Presentation Details
| Disruption of Taste Cell Renewal in Diet-induced Obesity Sabrina K Choi, Robin Dando. Cornell University, Ithaca, NY, USA |
Abstract
Diet-induced obesity is associated with reduced taste bud abundance and altered taste function in mice, yet the specific stage(s) of taste cell renewal that is disrupted by obesity remains unclear. Taste buds are continuously renewed through a tightly regulated signaling cascade involving progenitor cell maintenance, cellular proliferation, differentiation into mature taste cells, and programmed cell death. We hypothesize that obesity alters discrete stages of this renewal process, resulting in impaired incorporation of newly generated cells into the taste bud. To test this, we conducted a longitudinal EdU pulse-chase staining and immunohistochemistry study in lean and diet-induced obese mice across a time course of 56 days.
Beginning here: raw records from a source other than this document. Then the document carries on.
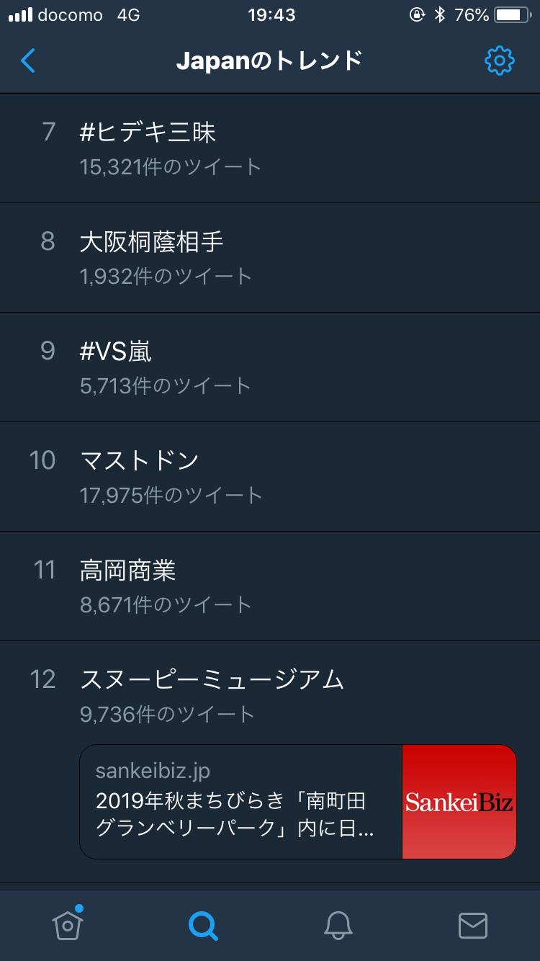540x961 pixels.
Task: Open Messages envelope tab
Action: coord(473,926)
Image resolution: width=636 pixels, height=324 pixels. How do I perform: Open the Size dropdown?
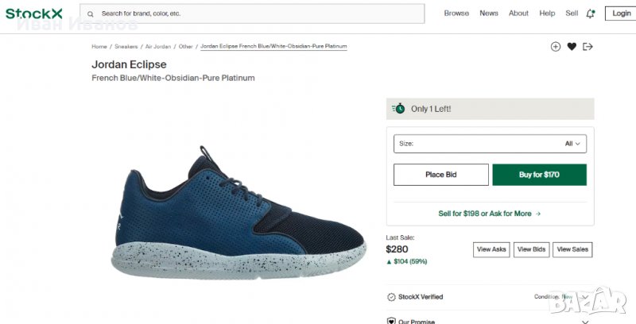click(x=490, y=144)
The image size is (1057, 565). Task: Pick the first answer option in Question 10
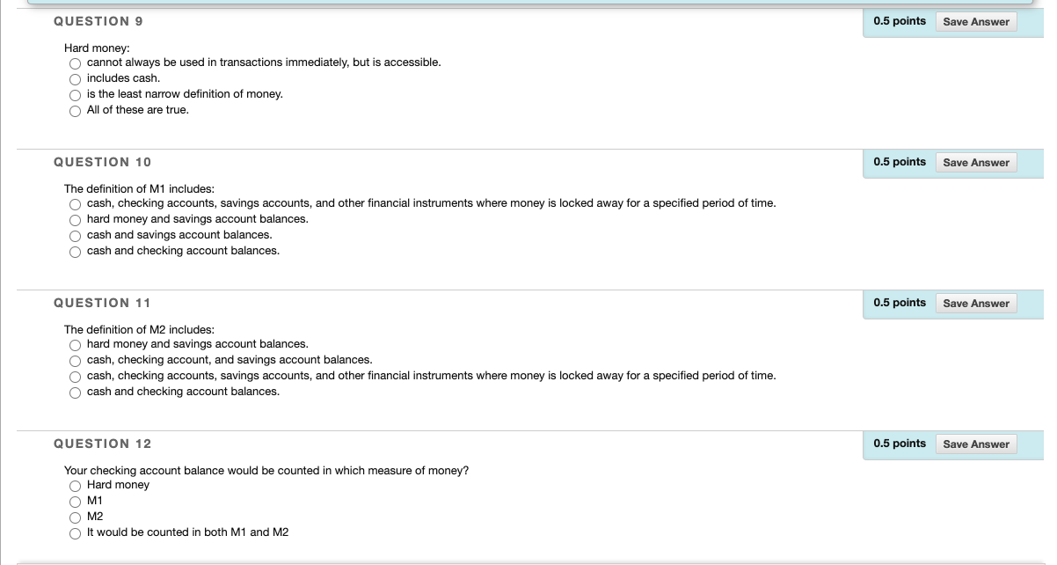point(75,204)
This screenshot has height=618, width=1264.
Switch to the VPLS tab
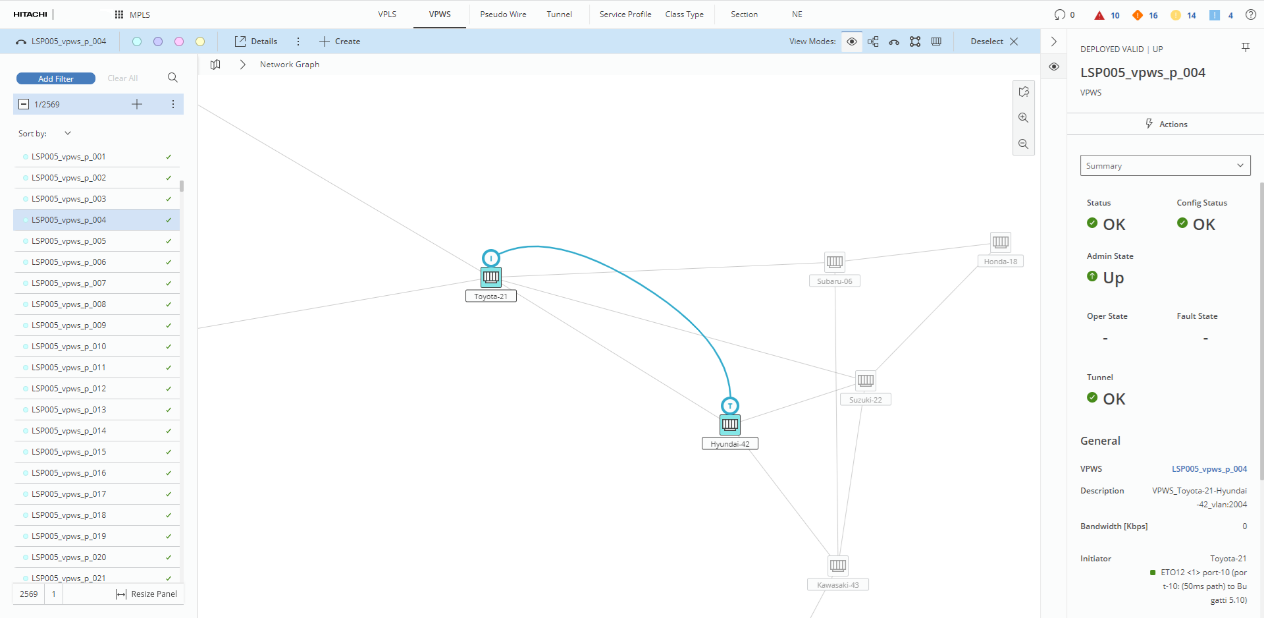tap(387, 14)
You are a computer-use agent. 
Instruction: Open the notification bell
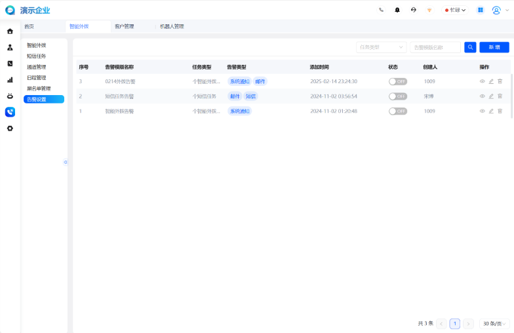point(397,10)
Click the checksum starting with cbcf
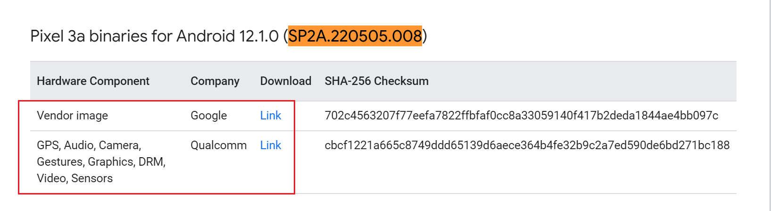Image resolution: width=771 pixels, height=211 pixels. point(527,145)
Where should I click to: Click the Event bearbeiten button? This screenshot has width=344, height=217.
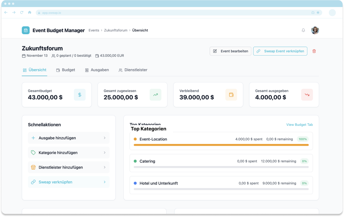point(231,51)
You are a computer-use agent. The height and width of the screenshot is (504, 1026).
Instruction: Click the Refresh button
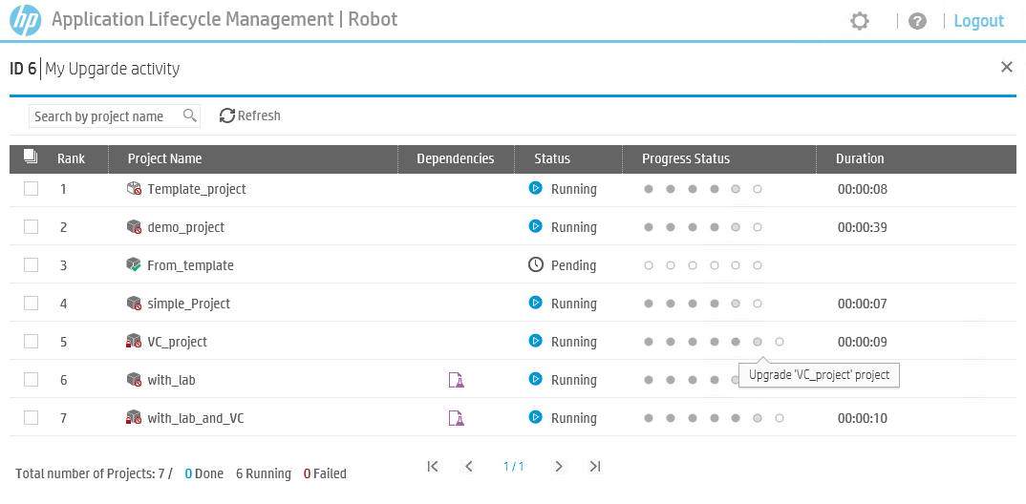[250, 116]
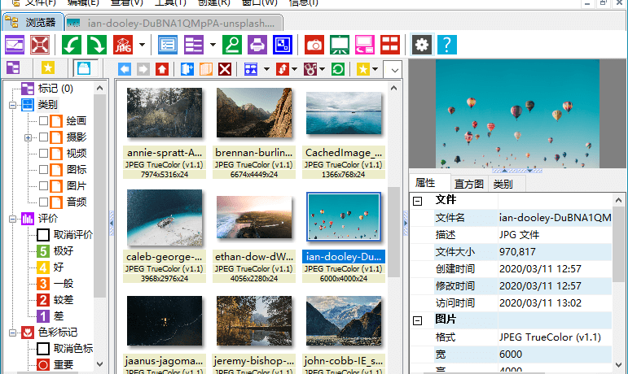Collapse the 文件 properties group
Screen dimensions: 628x374
pos(418,200)
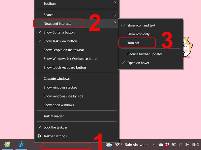Expand the Search submenu
The width and height of the screenshot is (201, 150).
tap(77, 15)
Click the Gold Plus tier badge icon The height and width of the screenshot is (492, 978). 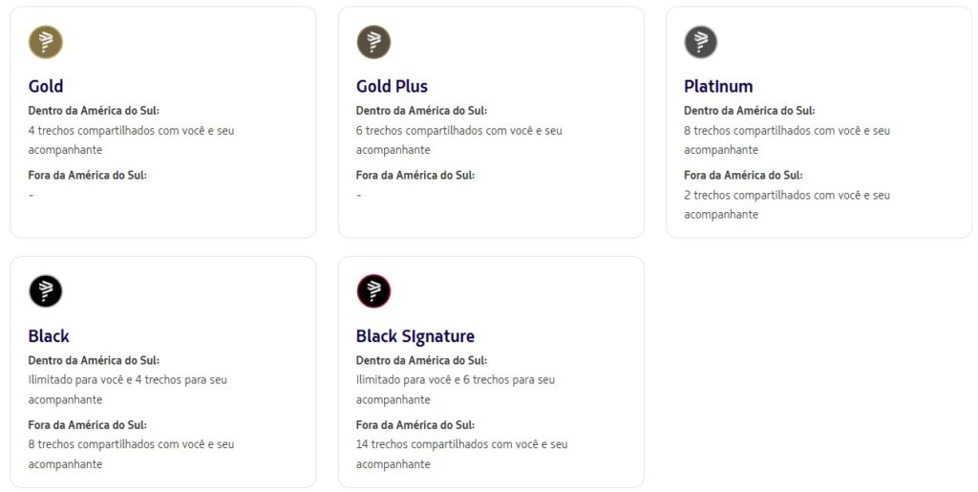coord(373,42)
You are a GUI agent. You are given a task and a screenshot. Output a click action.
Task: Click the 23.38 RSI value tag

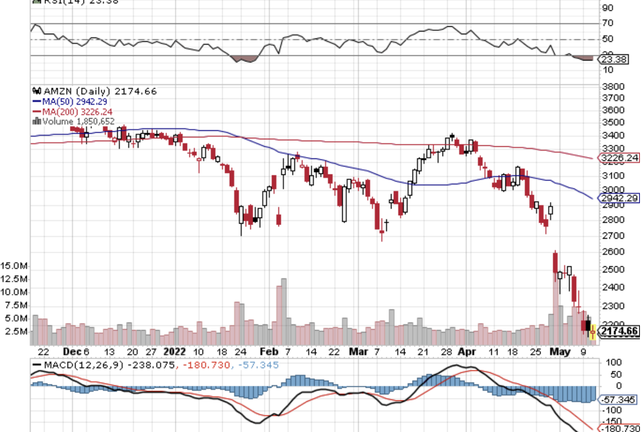tap(615, 60)
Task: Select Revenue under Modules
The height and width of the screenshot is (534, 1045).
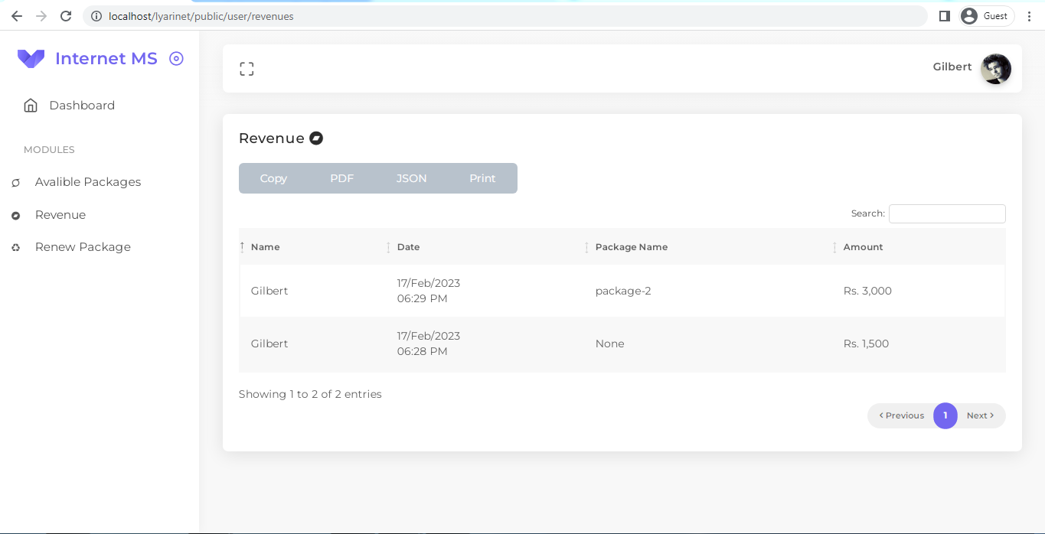Action: [x=60, y=215]
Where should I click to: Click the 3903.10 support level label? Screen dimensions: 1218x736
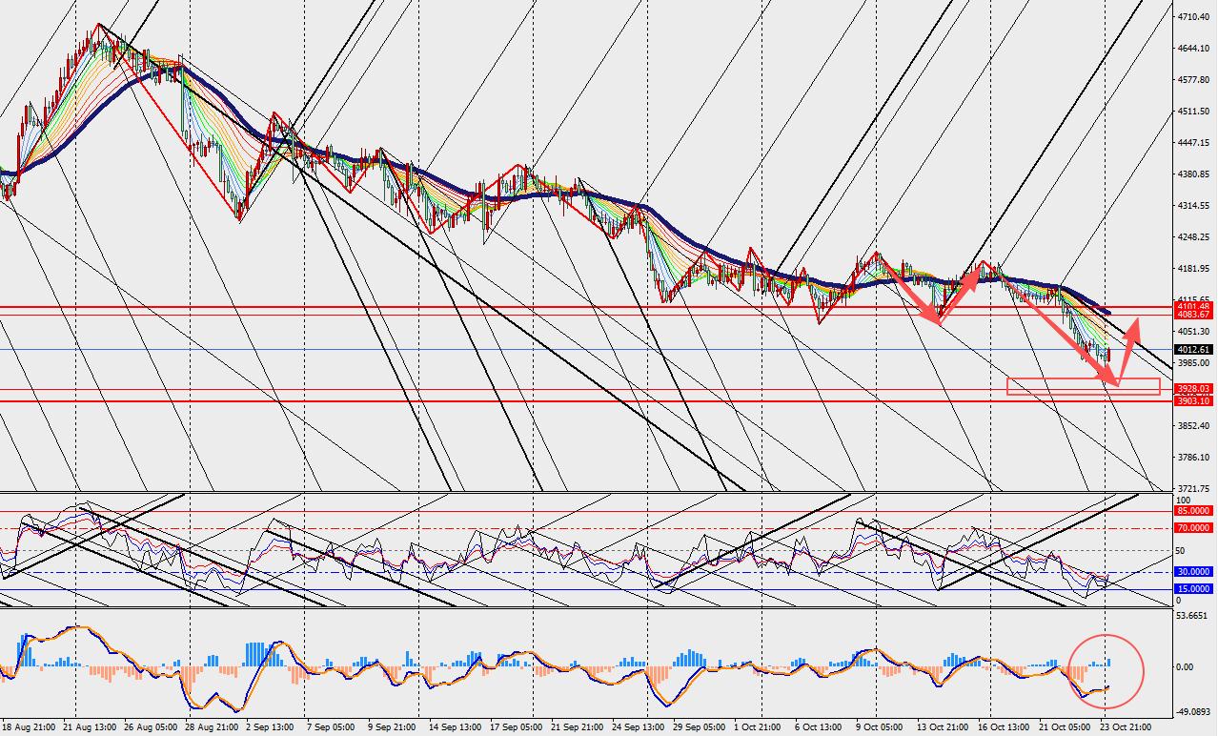pyautogui.click(x=1193, y=400)
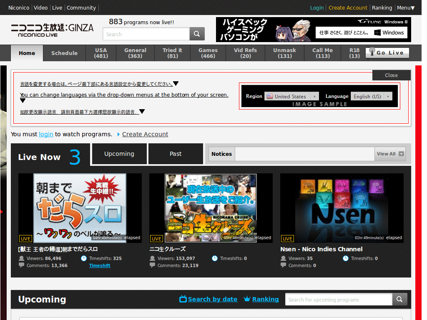Open the ニコ生クルーズ program thumbnail
427x320 pixels.
pyautogui.click(x=211, y=208)
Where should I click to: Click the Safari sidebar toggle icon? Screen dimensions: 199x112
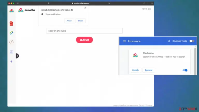[x=18, y=3]
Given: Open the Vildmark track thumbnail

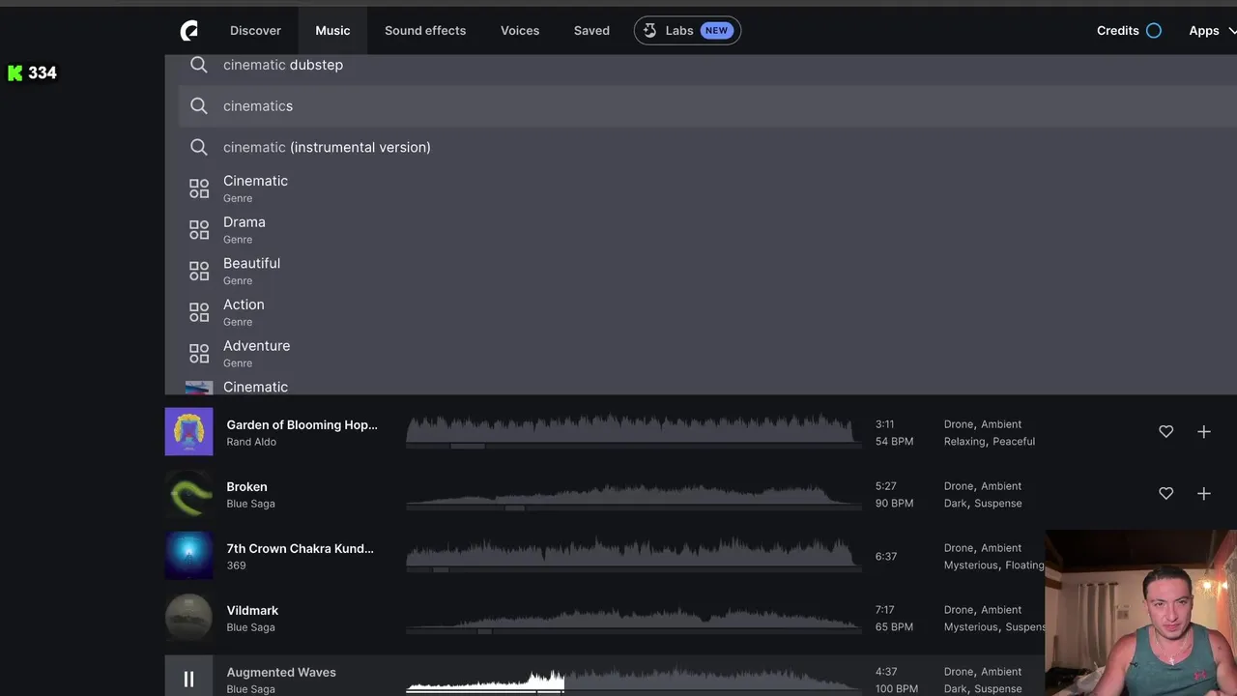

Taste bud structure and abundance were assessed using KCNQ1, while proliferative activity and cell-cycle behavior were evaluated with Ki67 and EdU labeling. SOX2 was used to quantify the progenitor pool and progenitor entry into S-phase, and cleaved caspase-3 identified apoptotic events. Multiplex marker combinations (e.g., SOX2, Ki67, and EdU; KCNQ1, Caspase-3, and EdU) were also used to evaluate progenitor activation, cell-cycle exit, differentiation into taste buds, and preferential death of newly generated versus older cells. Using this approach, we aimed to characterize the stage-specific mechanisms by which obesity disrupts taste cell renewal, providing insight into potential strategies to restore taste function in obesity.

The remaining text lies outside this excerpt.